McMillan was one of those guys who casting agents loved, someone who looked, walked and talked like an average Joe, a regular working man type that audience members could identify with in one way or another. He could be a cop or a mobster, someone’s dad or your asshole boss, though never the romantic lead. But he had a power about him, an ability to give any role he played a sense of authenticity about them; in Milos Forman’s RAGTIME (a beautiful film) he was the racist Willie Conklin, whose actions against Howard Rollins, Jr. set the second half of the story in motion, and he was a right rat bastard. He shares a memorable scene with James Cagney who insults him right to his face (as only Cagney can) and McMillan goes straight into a fit, lunging at Cagney with such force that you’re momentarily afraid that he may actually do something. It was around the release of RAGTIME that I started seeing McMillan in several films, from that to Allan Arkush’s HEARTBEEPS, John Badham’s WHOSE LIFE IS IT ANYWAY?, Peter Yates’ EYEWITNESS and I became aware of what a “character actor” was. He wasn’t the leading man, he wasn’t just a supporting player, but he was the glue of a movie, the kind of actor who would play a pivitol role in making the movie and his fellow castmate all the better. In short, a Kenneth McMillan type.

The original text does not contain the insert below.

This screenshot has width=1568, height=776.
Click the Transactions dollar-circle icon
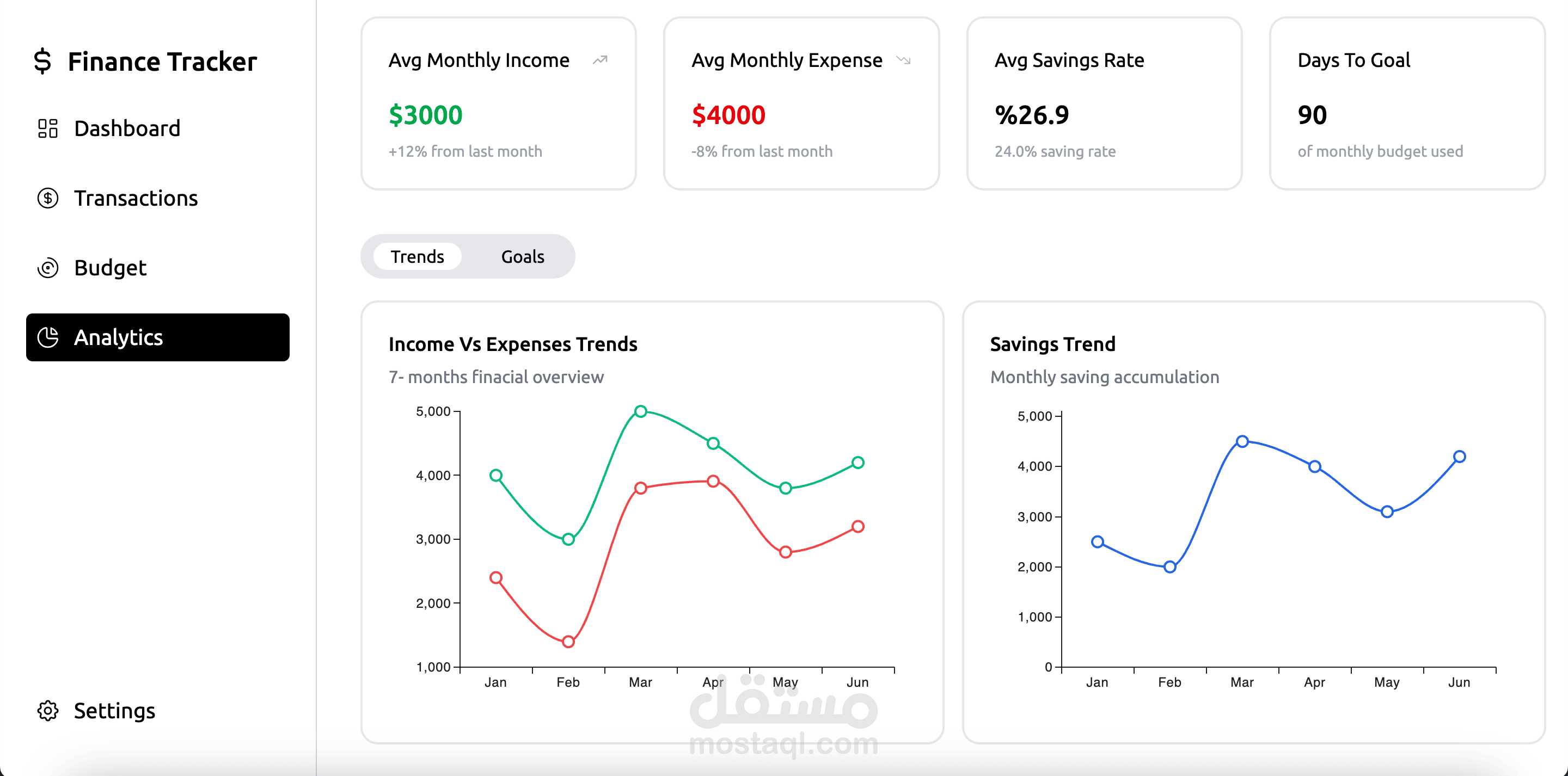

If you were to site some of the best McMillan performances, his work as the safe cracker Barney (OK, I had to go to the IMBD to look up the character’s name) in THE POPE OF GREENWICH VILLAGE instantly comes to mind (providing you’ve seen the film) and it’s a marvelous piece of work. But for many it will no doubt be his work as Baron Vladimir Harkonen in David Lynch’s DUNE and I think they’re right. DUNE has long had a reputation as a notorious flop, but the tide has been turning over the last few years and I’m happy to see that happen because I’ve long been a fan of it, with McMillan being a big reason why. The Baron (or “That floating fat man”, as Jose Ferrer’s Emperor calls him) is this spectacularly over-the-top villain in the grandest sense and it would have been so easy for McMillan, or any actor, to go so overboard that they would do nothing but eat scenery; however, McMillan walks the line so perfectly that I consider it to be a classic performance and a textbook example for all actors of how to give a proper exaggerated performance. To be honest, the film lights up whenever he appears, because McMillan is one of the few “fun” elements of this fairly serious film and he delivers one wonderful scene after another: admiring his nephew Feyd a little too much (“Oh, Feyd. Lovely Feyd.”); wanting to spit on the face of Francisca Annis (“Just one tiny piece of spittle on your face”); his exuberance over defeating his enemy, Duke Leto; just about every scene with McMillan is marvelous. He also fit into the David Lynch style of acting very well and it’s a shame they never worked together again, as he could have more than been amazing asset for this great filmmaker, but oh well, we do have DUNE to look back on. This role couldn’t have been more different than THE POPE OF GREENWICH VILLAGE, but if you look at the two (which were both released in 1984), you’ll see an actor who knew how to build a character, no matter what character it was. Amazing stuff.
Though Kenneth McMillan is sadly no longer with us, it turns out his daughter, Alison McMillan, has followed her father into the acting profession. I can't say I've seen her work, but she's obviously got good genes, so I'm sure we'll be hearing from her soon enough. Good luck to her.